Yvonne Ritter ist eine leidenschaftliche Züchterin und auch Geschäftsführerin des Baselbieter Fleckviehzuchtverbands. «Mit diesen Hochleistungsviehschauen kann ich aber nichts anfangen. Ich suche eine robuste Kuh mit guten Klauen und einer jährlichen Milchleistung zwischen 8000 und 8500 Kilo Milch. Da wir einen Roboter haben, sind das Euter und die Zitzenposition wichtig.» Und was gefällt ihr besonders an ihrem Beruf? Auf diese Frage zögert sie nicht: «Mir gefällt der Freiraum, auch wenn er zunehmend enger wird durch politische Vorgaben.»
Sorgen wegen Milchpreis
«Ich würde mir wünschen, dass man uns wieder mehr Verantwortung für einen guten Umgang mit der Natur und den Tieren gibt und dass wir Bauern diese auch wahrnehmen.» Entsprechend macht ihr die grosse Abhängigkeit von den Direktzahlungen Sorgen: Ihr Milchpreis ist mit 54 Rappen weit weg von kostendeckend. Ohne die Mischrechnung durch die Kälbermast, den Kuhverkauf und die Direktzahlungen müssten sie sofort mit der Milchproduktion aufhören. Ihr Wunsch ist deshalb klar: «Ein fairer Milchpreis, der dem Schweizer Kostenumfeld entspricht.»
Die Zweifler überzeugt
In einigen Jahren will sie den Betrieb übernehmen: «Als mein Bruder das Bauernhemd an den Nagel hängte, hatte mein Vater ein Jahr lang die Krise. Unterdessen klappt es gut zwischen uns.» In der Ausbildung spürte Yvonne Ritter, dass Zweifel bestanden, ob eine Frau allein einen Landwirtschaftsbetrieb führen kann.

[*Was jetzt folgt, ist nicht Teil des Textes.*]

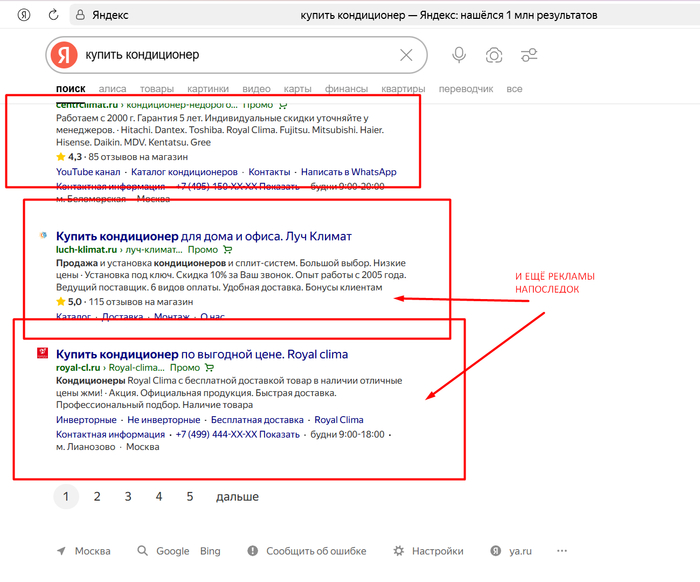Image resolution: width=700 pixels, height=582 pixels.
Task: Go to results page 2
Action: click(x=97, y=496)
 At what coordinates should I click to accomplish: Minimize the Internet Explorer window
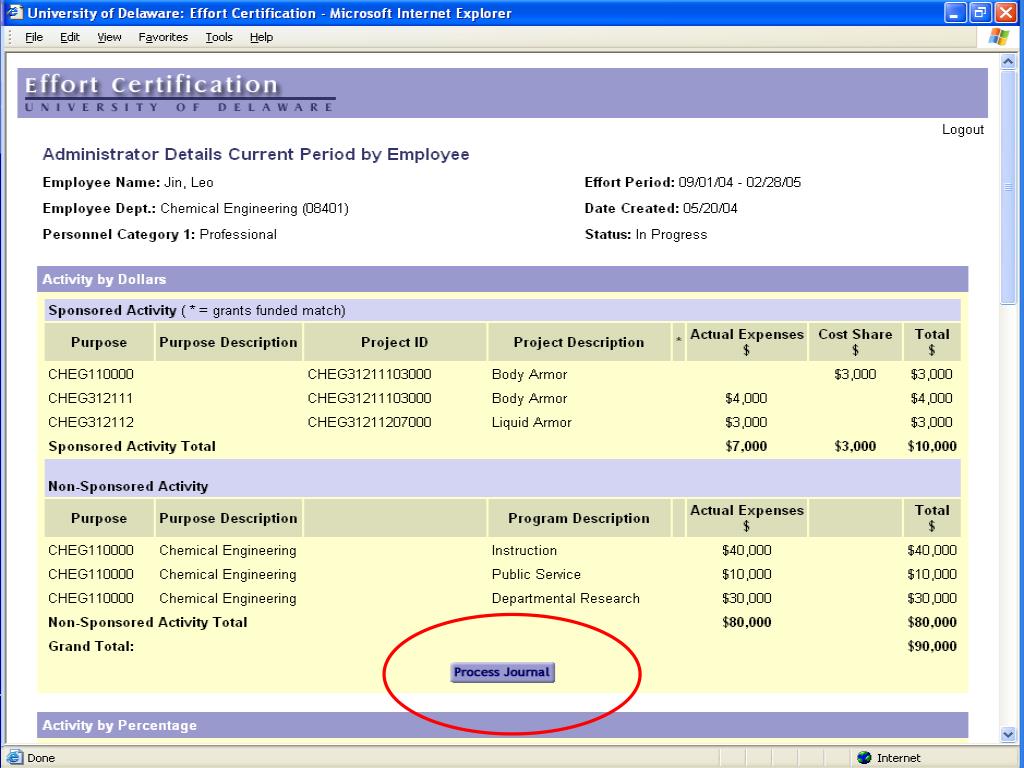[956, 13]
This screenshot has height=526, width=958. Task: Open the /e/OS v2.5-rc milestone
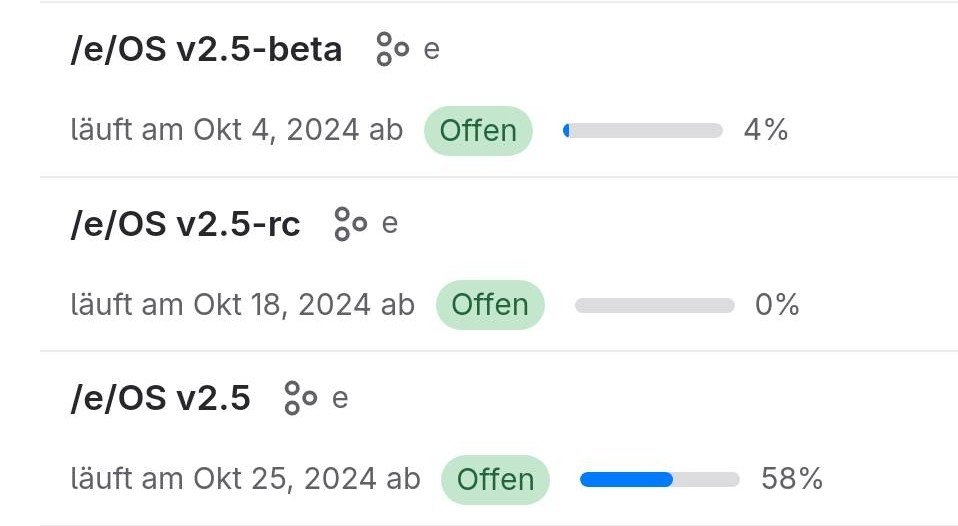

«Als Frau muss man sich zuerst beweisen, selbst wenn Männer mit den strengen körperlichen Arbeiten ebenfalls an ihre Grenzen kommen.» Yvonne Ritter kennt ihre Schwächen: «Ich will immer alles perfekt machen. Ich versuche, den Fünfer gerade sein zu lassen und bewusst Prioritäten zu setzen.» Schliesslich muss sie niemandem (mehr) etwas beweisen.